DATA ROWS:
********

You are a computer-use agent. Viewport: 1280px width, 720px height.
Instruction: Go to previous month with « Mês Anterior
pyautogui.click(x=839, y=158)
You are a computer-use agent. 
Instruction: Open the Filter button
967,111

********

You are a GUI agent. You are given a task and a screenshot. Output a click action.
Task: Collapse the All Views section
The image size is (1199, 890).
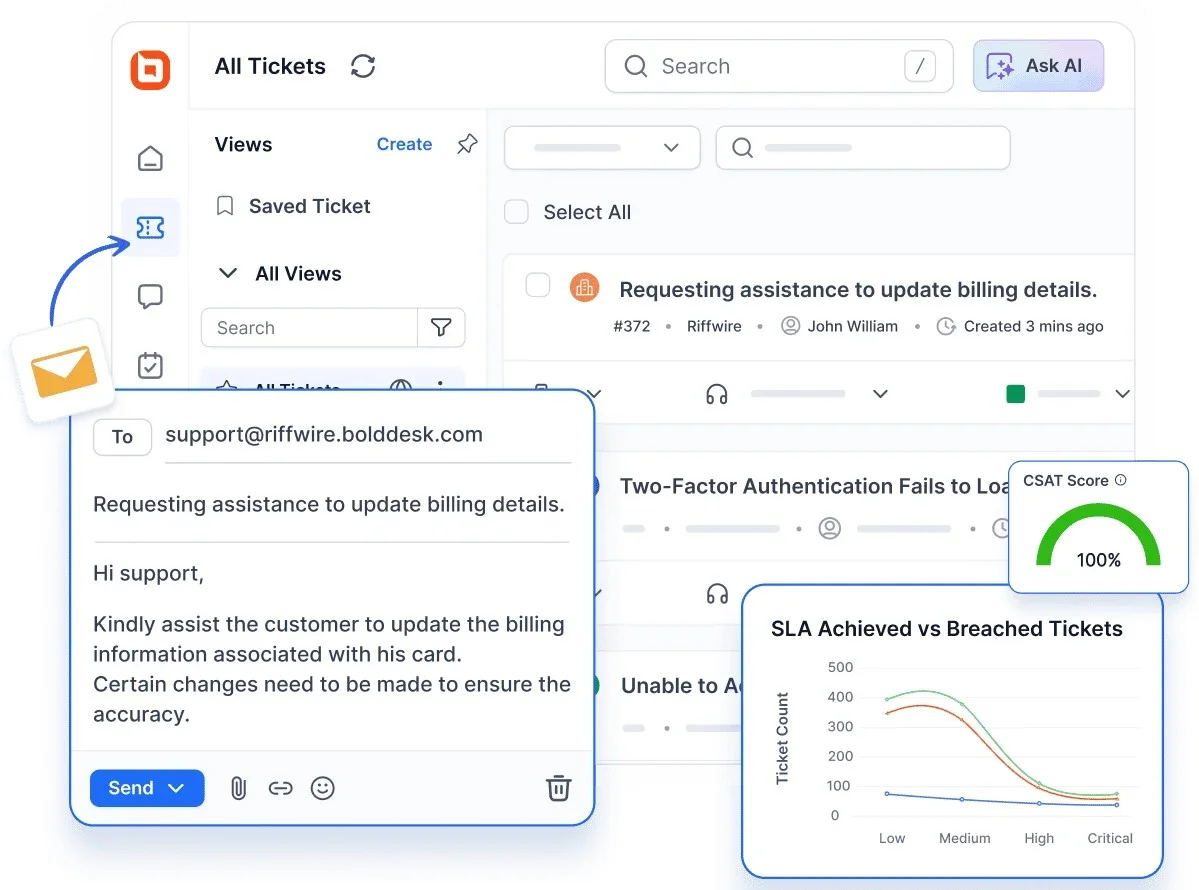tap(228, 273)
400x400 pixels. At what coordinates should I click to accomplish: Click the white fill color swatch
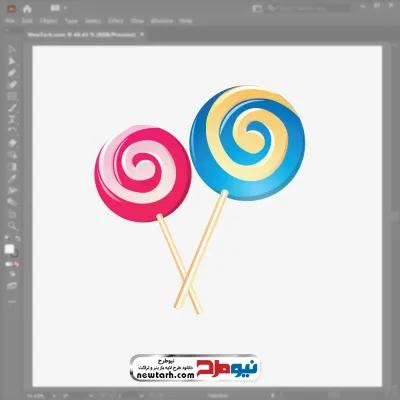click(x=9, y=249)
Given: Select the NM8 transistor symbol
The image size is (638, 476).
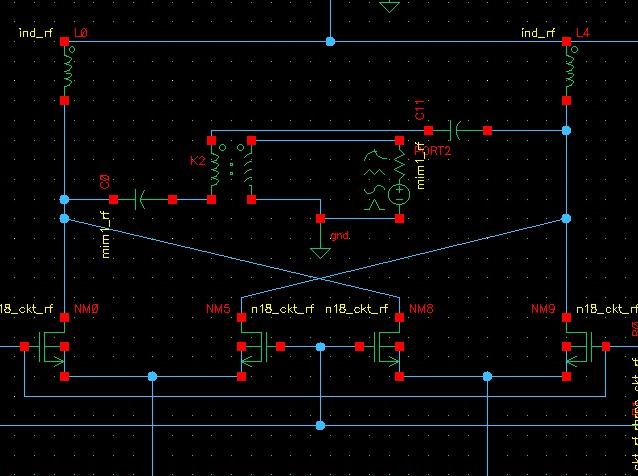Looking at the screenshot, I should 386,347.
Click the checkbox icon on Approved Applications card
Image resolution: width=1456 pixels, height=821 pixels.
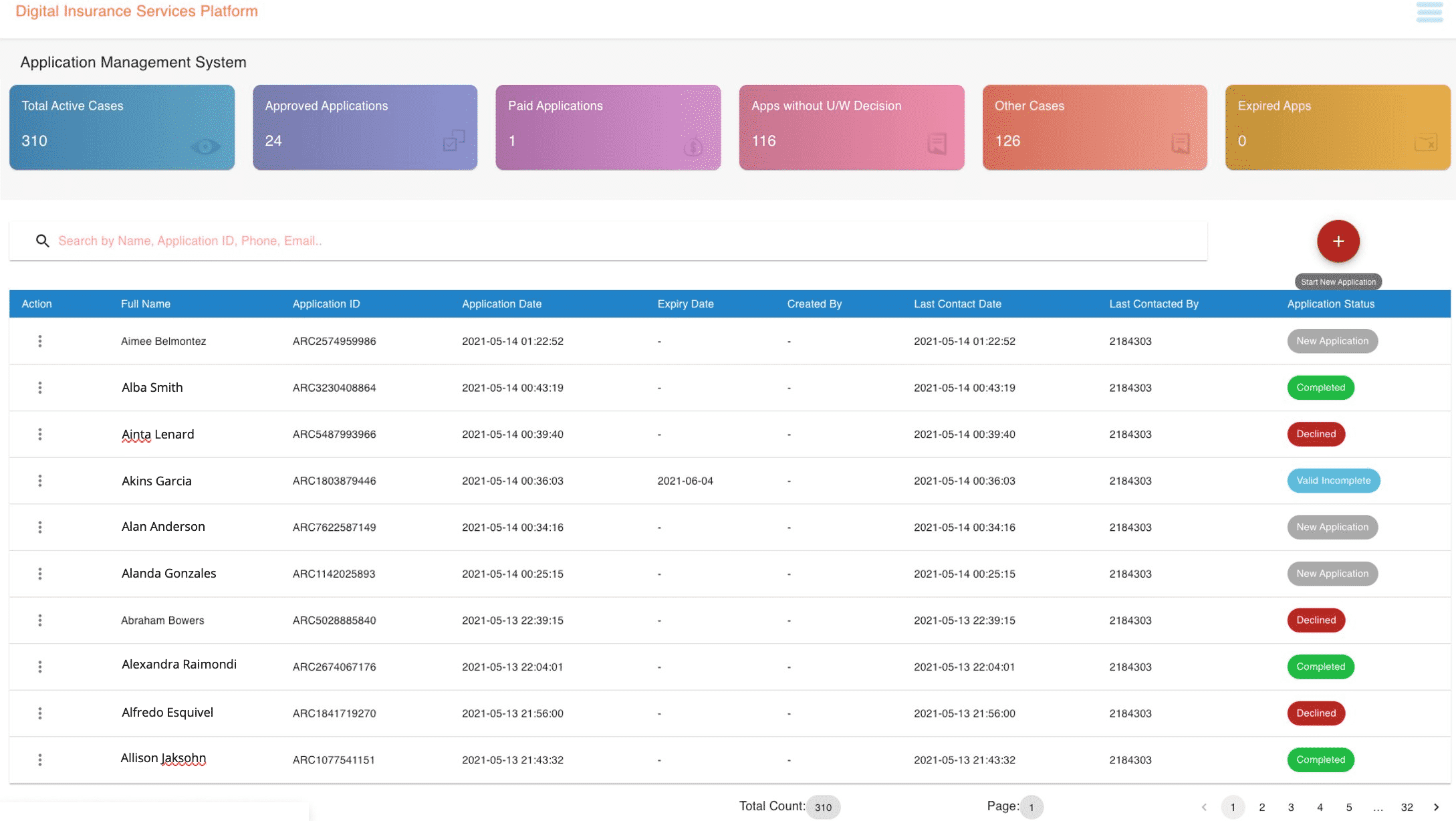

********

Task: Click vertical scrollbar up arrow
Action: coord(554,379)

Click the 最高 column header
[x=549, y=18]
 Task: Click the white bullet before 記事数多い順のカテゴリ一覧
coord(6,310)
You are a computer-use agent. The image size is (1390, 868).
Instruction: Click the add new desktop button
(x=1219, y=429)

********

WHAT YOU WILL DO:
Update the part of the records that opens with the line containing "400x400 pixels. At" and closes with the line containing "Looking at the screenshot, I should 386,347.", replacing "transistor" with "capacitor" and keeping everything else the same. Give only those lines, and leave the pictures out.

TASK ANSWER:
400x400 pixels. At what coordinates should I click to accomplish: Click the white fill color swatch
click(x=9, y=249)
Given: Select the NM8 capacitor symbol
The image size is (638, 476).
Looking at the screenshot, I should 386,347.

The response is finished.